## BEGIN

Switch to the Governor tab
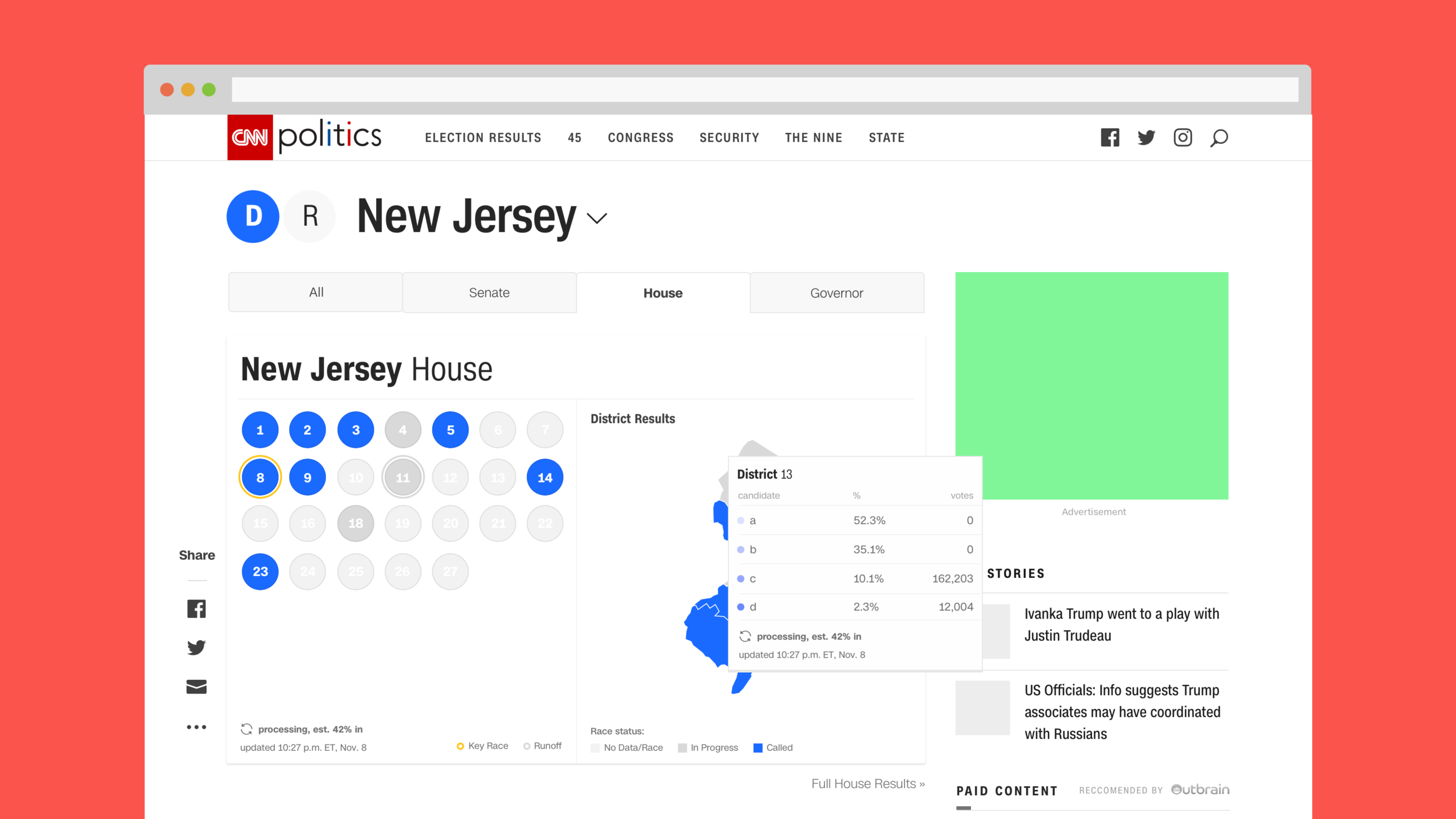Image resolution: width=1456 pixels, height=819 pixels. (836, 292)
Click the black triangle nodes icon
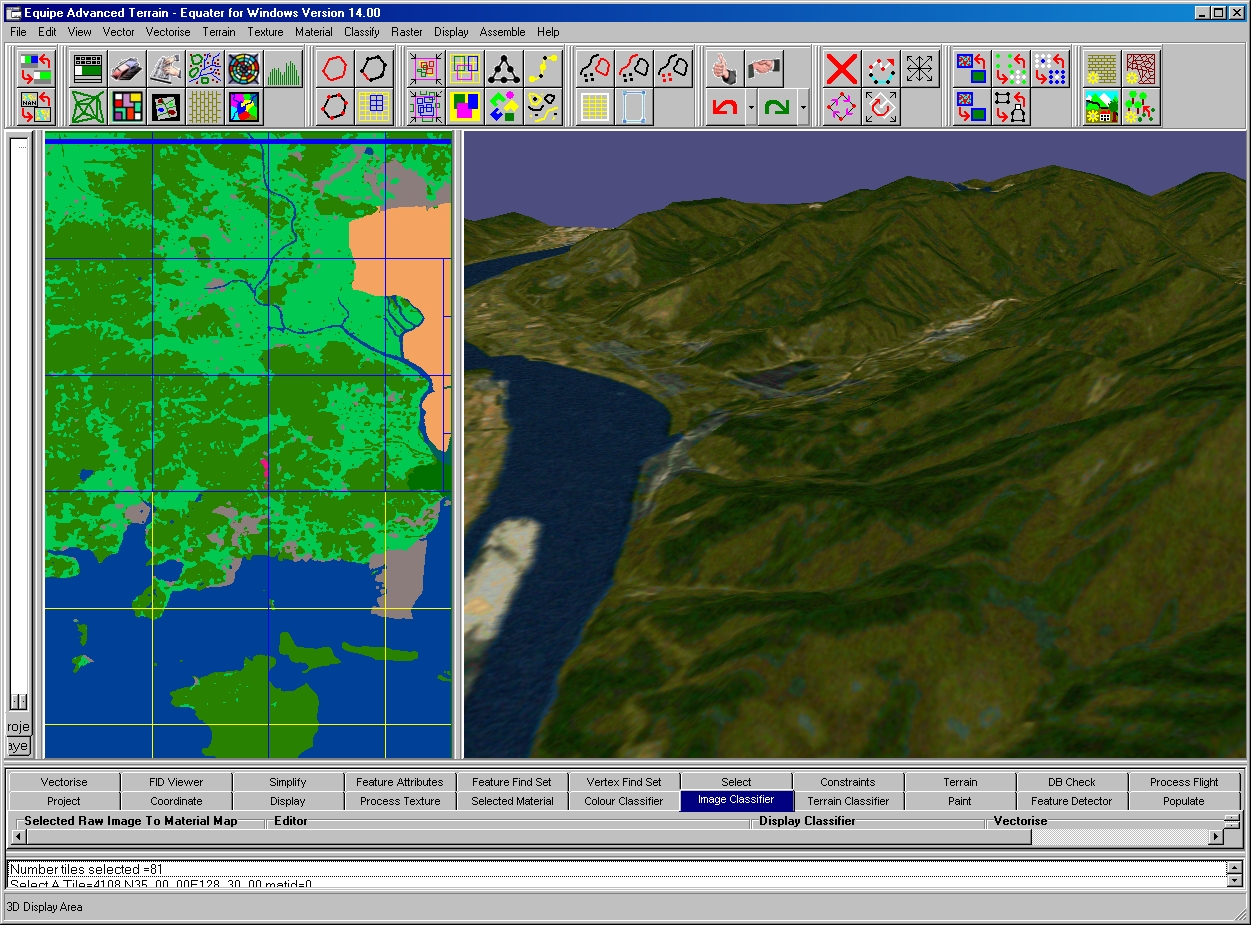 (x=504, y=69)
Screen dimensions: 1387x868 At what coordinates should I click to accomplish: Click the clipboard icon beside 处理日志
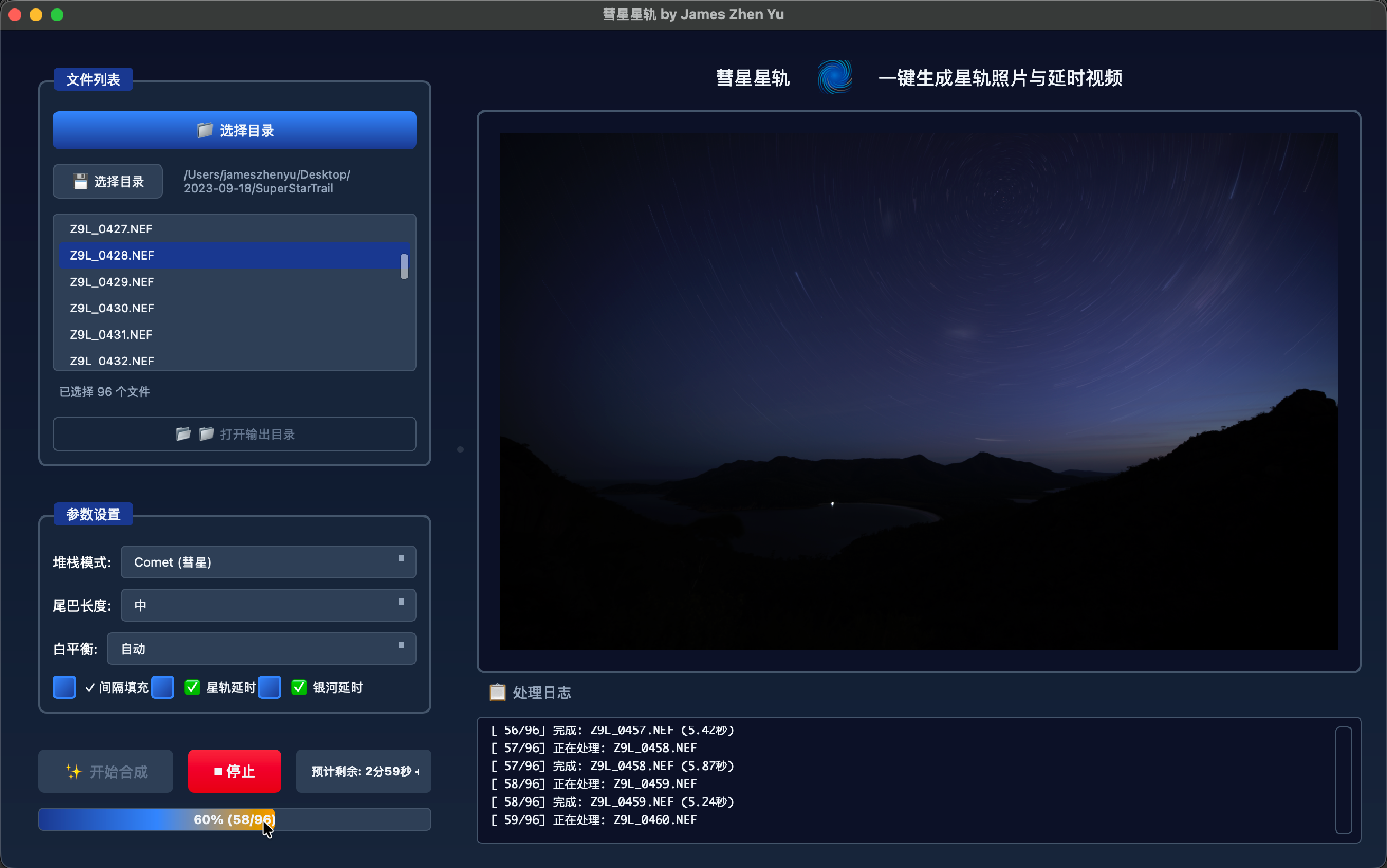pos(497,692)
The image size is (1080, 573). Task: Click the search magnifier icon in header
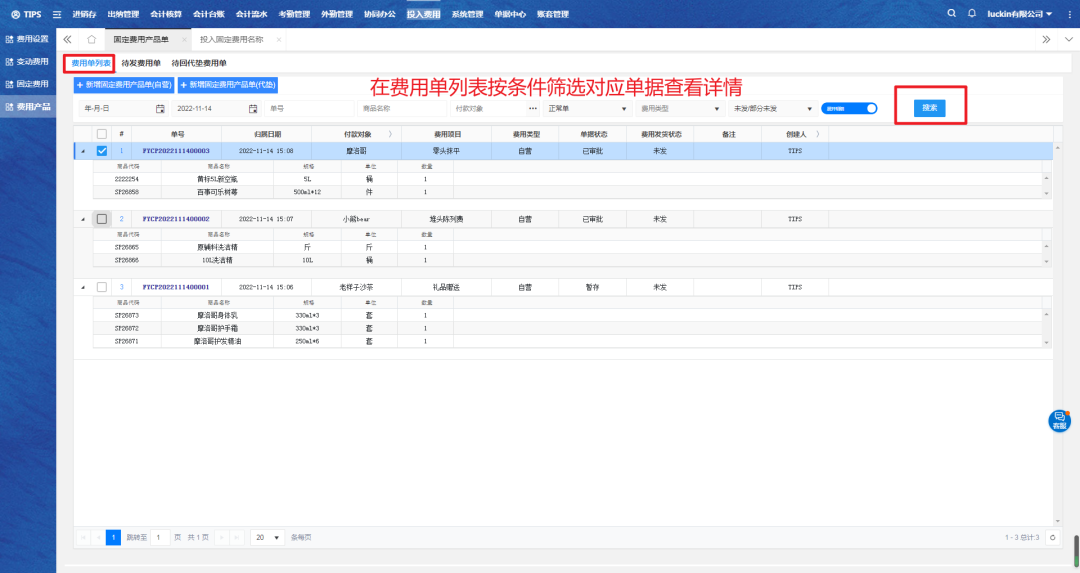pyautogui.click(x=952, y=14)
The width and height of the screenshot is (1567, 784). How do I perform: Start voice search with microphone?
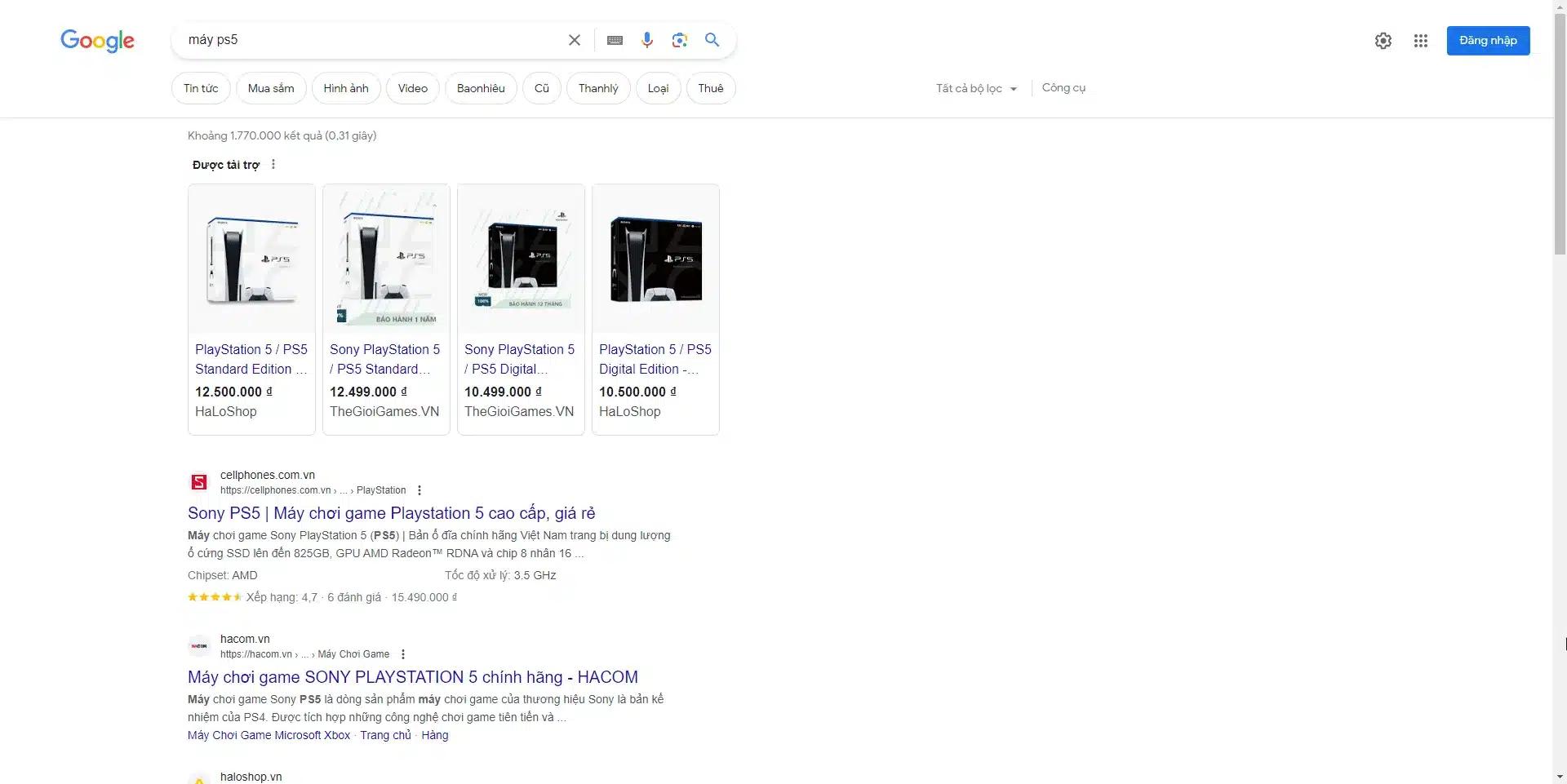pyautogui.click(x=647, y=40)
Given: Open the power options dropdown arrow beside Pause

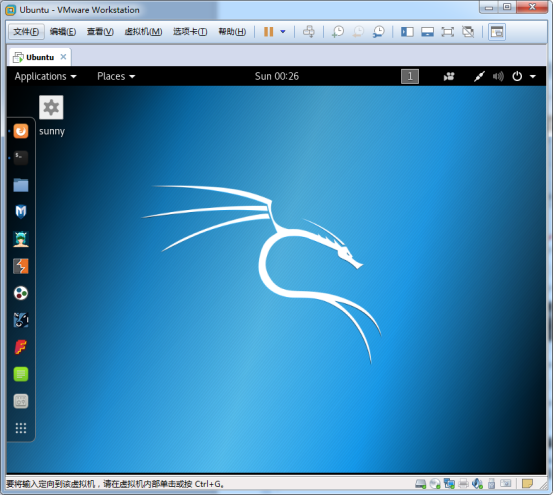Looking at the screenshot, I should [283, 32].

## END

Given exercise: Output everything in the listing from the line containing "Screen dimensions: 1387x868" down to the line containing "pyautogui.click(x=952, y=14)", both included, as a JSON list of strings with one string per line and blank lines omitted. Leave the pictures out.

Answer to this problem:
[
  "Screen dimensions: 1387x868 At what coordinates should I click to accomplish: Click the clipboard icon beside 处理日志",
  "pos(497,692)",
  "The image size is (1080, 573). Task: Click the search magnifier icon in header",
  "pyautogui.click(x=952, y=14)"
]